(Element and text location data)

____

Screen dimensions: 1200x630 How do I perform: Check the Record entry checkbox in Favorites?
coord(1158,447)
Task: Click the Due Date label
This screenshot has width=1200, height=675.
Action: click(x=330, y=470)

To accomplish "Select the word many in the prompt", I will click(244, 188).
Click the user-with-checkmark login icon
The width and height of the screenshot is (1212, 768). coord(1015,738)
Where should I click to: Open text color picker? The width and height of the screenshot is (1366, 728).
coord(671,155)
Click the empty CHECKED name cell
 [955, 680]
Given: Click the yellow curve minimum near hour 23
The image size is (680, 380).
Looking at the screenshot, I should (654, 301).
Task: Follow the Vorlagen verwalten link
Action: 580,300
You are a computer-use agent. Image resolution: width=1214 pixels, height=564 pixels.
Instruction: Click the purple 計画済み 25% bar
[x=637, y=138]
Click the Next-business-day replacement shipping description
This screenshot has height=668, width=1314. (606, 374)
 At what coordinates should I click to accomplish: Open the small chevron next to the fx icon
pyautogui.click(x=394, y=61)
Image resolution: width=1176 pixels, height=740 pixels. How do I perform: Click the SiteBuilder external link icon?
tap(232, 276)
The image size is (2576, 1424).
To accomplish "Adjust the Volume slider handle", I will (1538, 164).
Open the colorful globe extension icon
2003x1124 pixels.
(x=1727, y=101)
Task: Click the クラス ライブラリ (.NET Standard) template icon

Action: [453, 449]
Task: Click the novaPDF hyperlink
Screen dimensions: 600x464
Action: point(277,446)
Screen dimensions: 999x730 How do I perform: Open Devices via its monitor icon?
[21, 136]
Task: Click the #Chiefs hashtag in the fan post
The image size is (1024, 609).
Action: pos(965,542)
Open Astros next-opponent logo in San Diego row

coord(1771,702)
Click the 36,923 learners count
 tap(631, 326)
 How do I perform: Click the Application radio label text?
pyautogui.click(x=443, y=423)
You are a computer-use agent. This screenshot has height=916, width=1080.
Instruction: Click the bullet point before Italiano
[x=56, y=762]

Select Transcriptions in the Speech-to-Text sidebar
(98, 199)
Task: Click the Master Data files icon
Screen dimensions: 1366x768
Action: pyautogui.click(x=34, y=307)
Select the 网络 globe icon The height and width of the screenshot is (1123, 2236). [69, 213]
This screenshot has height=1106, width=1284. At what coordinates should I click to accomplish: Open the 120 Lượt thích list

____

Problem -
Extract every line of the listing above that contains the string "Select". Uppercase and lowercase must match.

Response to this exercise -
To accomplish "Select the word many in the prompt", I will click(244, 188).
Select Transcriptions in the Speech-to-Text sidebar
Select the 网络 globe icon The height and width of the screenshot is (1123, 2236). [69, 213]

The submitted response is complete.